> Extrait:
Cette méthode pour essayer de définir un "programme prolétarien" est, de notre point de vue et pour diverses raisons, complètement inadéquat, complètement incorrect. L'erreur fondamentale est la volonté de synthétiser et d'élaborer ce programme à partir des deux théories - l'anarchisme et le marxisme - qui correspondent à des intérêts de classe non seulement différents mais même opposés : d'un côté ceux de la petite-bourgeoisie et de l'autre ceux du prolétariat.

L'anarchisme et le marxisme ne sont pas deux théories ou courants idéologiques qui se sont développés parallèlement, dans une espèce de "compétition", les deux défendant les intérêts de classe du prolétariat et desquels on devrait aujourd'hui récupérer "le meilleur" pour faire un programme prolétarien supérieur.

Depuis ses théoriciens d'origine - Stirner, Proudhon... -, l'anarchisme exprime fondamentalement les intérêts de classe de la petite-bourgeoisie, classe qui a toujours cherché à s'opposer à son écrasement par le rouleau compresseur conquérant du capitalisme au 19ème siècle (la grande industrie, par le biais de la concurrence, laminait les petits producteurs, les grandes banques les étouffaient de mille dettes, et l'État capitaliste leur imposait de plus en plus d'impôts...).

Certes, ce courant idéologique a été plus particulièrement l'expression des couches de la petite-bourgeoisie qui était en voie de prolétarisation ; c'est ce qui explique qu'il ait, par exemple, participé à la formation et à la vie de la 1ère Internationale du prolétariat (l'AIT). Cependant, ces couches qui rejoignaient la classe révolutionnaire ont amené avec elles l'idéologie de leur classe d'origine et c'est cet aspect qui explique et justifie le combat qu'a du mener le marxisme pour préserver le prolétariat encore juvénile et inexpérimenté de cette idéologie qui lui était étrangère et néfaste.

Certes, aussi, l'anarchisme s'est toujours présenté comme étant radicalement opposé au capitalisme et à son État ; cependant, cette opposition n'est pas dans le sens du prolétariat révolutionnaire, c'est-à-dire pour le détruire et y substituer une société communiste, mais dans un sens conservateur, du maintien et de l'extension de la petite propriété, du fédéralisme, de l'"individualisme", etc.

C'est ainsi, par exemple, qu'avec Bakounine l'anarchisme a connu un certain succès parmi les artisans et les paysans prolétarisés du sud de l'Europe (Espagne, sud de l'Italie), qui avaient été très récemment dépossédés de leurs propriétés et qui entretenaient l'illusion d'en reposséder et de revenir à leur ancienne condition de travailleurs indépendants.

> Liste:
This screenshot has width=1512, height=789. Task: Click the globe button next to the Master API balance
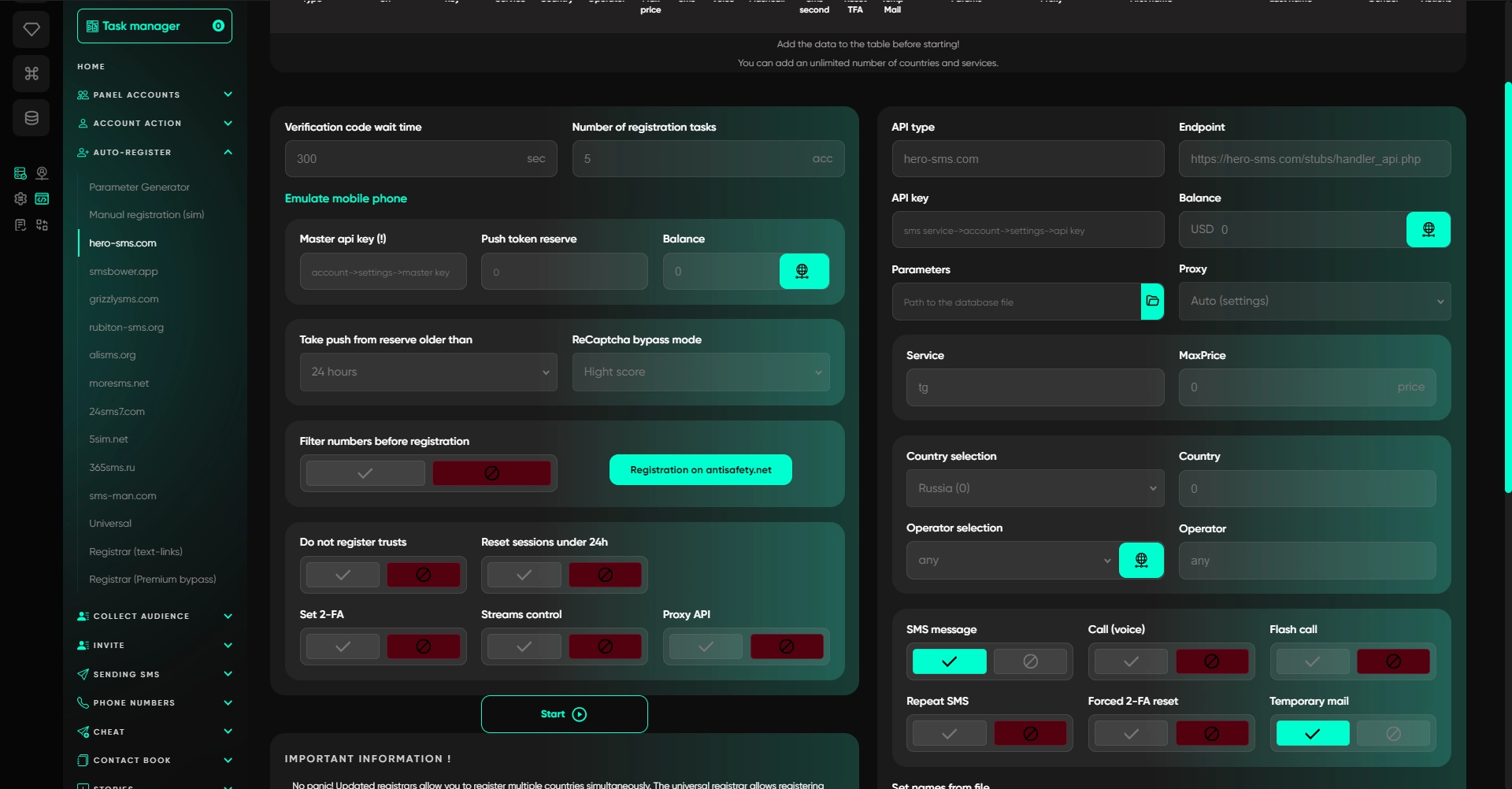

==

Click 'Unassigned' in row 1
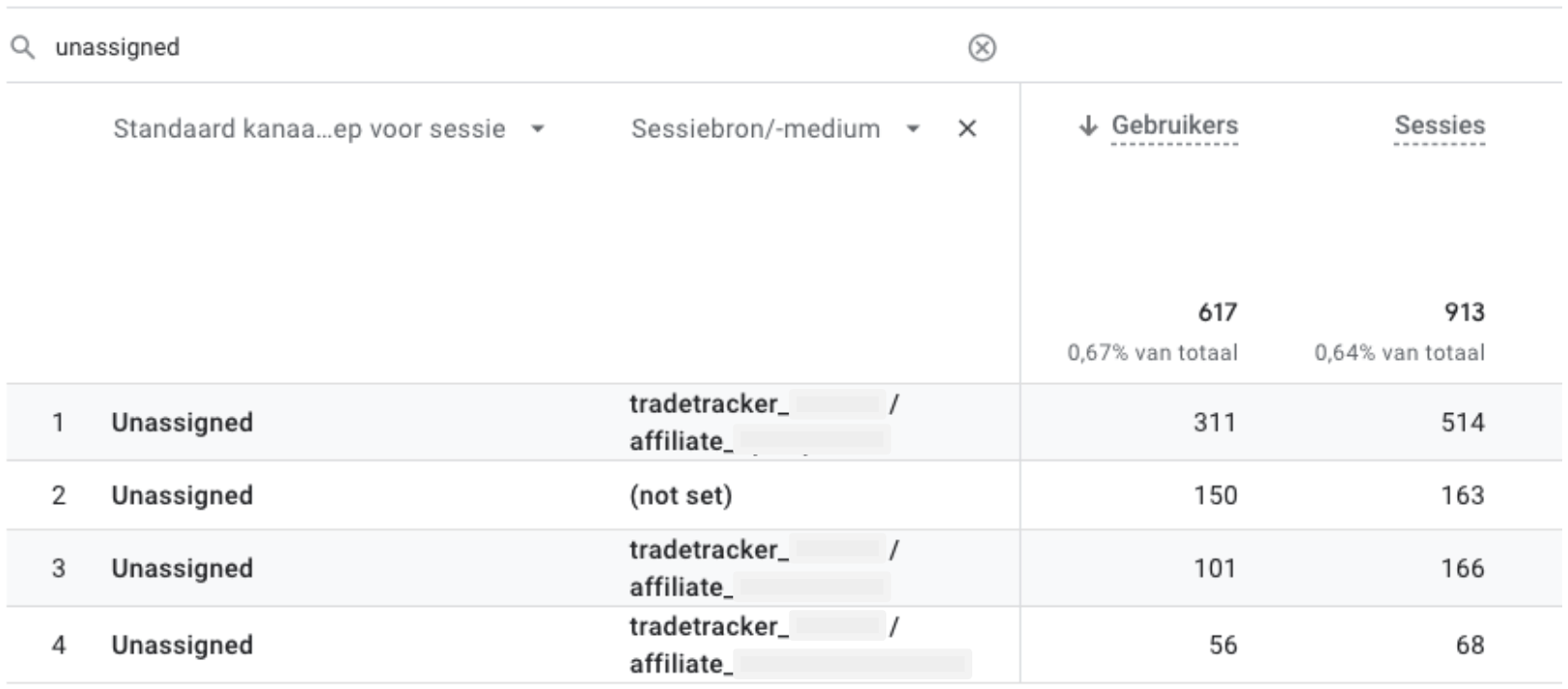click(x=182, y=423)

--

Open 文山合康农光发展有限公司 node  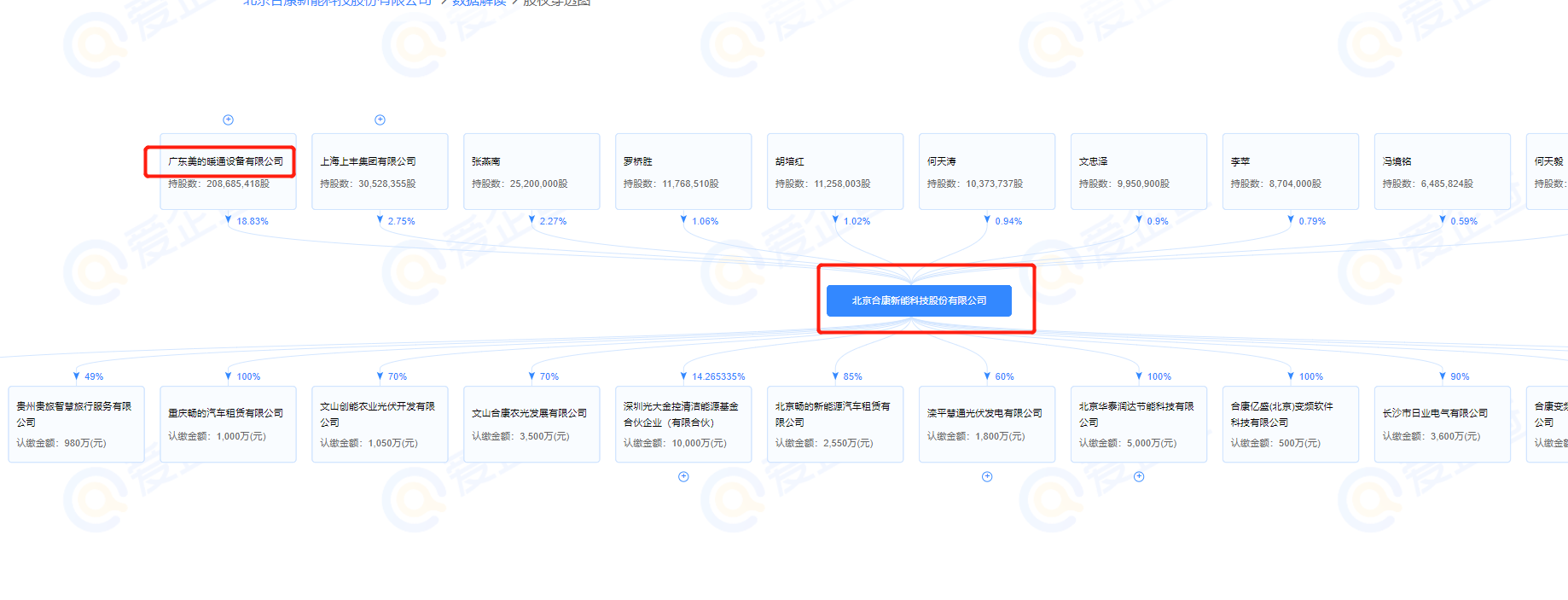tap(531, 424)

> Consigne:
Relevez tous les noms de personnes mentionnés dans l'extrait sur l'anarchisme et le marxisme. Les items n'ont aucun lien avec l'extrait.

> Réponse:
Stirner, Proudhon, Bakounine